Refinery models are mart-ready tables placed in the marts/ directory. They are the only models directly accessible in Metabase. They consume both the clean model and the checks model, enriching them with any aggregation, date grouping, or location metadata needed for dashboard construction.

refinery_clean — analytical dataset

Adds to the clean model:

  • Stable date grouping columns for Metabase filtering: visit_month, visit_year, visit_quarter (derived from date_visit_clean; falls back to entry_submission_date when visit date is invalid)
  • Modality label decoded from the testing_setting code using the legend printed on the physical form (1 = Emergency, 2 = Index, … 14 = PMTCT Post ANC1)
  • Location metadata joins (facility name, LGA, state) where a master facility list is available
  • All derived flags from the clean layer are forwarded unchanged

refinery_checks — DQA dashboard dataset

Adds to the checks model:

  • Same stable date grouping columns for trend analysis of data quality over time
  • Check counts aggregated by page_id to enable record-level DQA scores
  • Location metadata for geographic breakdowns of data quality

Data Flow Summary

Table 1
Pipeline Layer Summary — HTS 001 Client Intake
Layer Input Key Operations Output Consumers Row grain
📥 Base ScanForm externally materialised export Column selection, snake_case rename Pre-clean layer 1 row per ScanForm entry
🔧 Pre-Clean Base model Deduplication, discard filtering, empty record removal Clean layer, Checks layer 1 row per valid entry
✅ Clean Pre-clean model Type casting, date parsing, oval decoding, derived flags Refinery clean 1 row per client intake
🔍 Checks Pre-clean model Rule-based validation, cross-field consistency checks Refinery checks 1 row per data quality issue
💎 Refinery Clean model + Checks model Date grouping, label decoding, location joins, aggregation Metabase dashboards 1 row per client intake (clean) / 1 row per issue (checks)

Notes for Data Managers

TipInterpreting underscore values

In all base and pre-clean outputs, underscores (_) represent OCR uncertainty — a character that ScanForm could not read with confidence and that has not yet been verified by a human operator. Never treat an underscore as a zero or a space. In the clean layer these become NULL.

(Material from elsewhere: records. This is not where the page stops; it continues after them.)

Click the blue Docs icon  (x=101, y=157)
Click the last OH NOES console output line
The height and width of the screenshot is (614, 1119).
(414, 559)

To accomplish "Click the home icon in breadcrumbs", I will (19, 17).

WarningExternally materialised exports cannot be updated in place

The ScanForm export feeding this pipeline is externally materialised. Any change to the export configuration requires creating a new versioned export (e.g. hts001_v2), backfilling all historical data, updating dashboard references, and only then retiring the previous version. This process can take several days for high-volume forms.

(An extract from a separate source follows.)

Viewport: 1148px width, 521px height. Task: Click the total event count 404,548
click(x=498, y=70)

ImportantScore field consistency

The five assessment scores (knowledge_assessment, risk_assessment, tb_screening, sti_screening, sex_partner_risk_assessment) are handwritten sums entered by the clinician. The checks layer validates these against the individual item responses. Discrepancies are common and should be reviewed as part of routine data quality assurance — the pipeline retains the clinician-recorded score as the primary value and flags inconsistencies rather than overwriting them.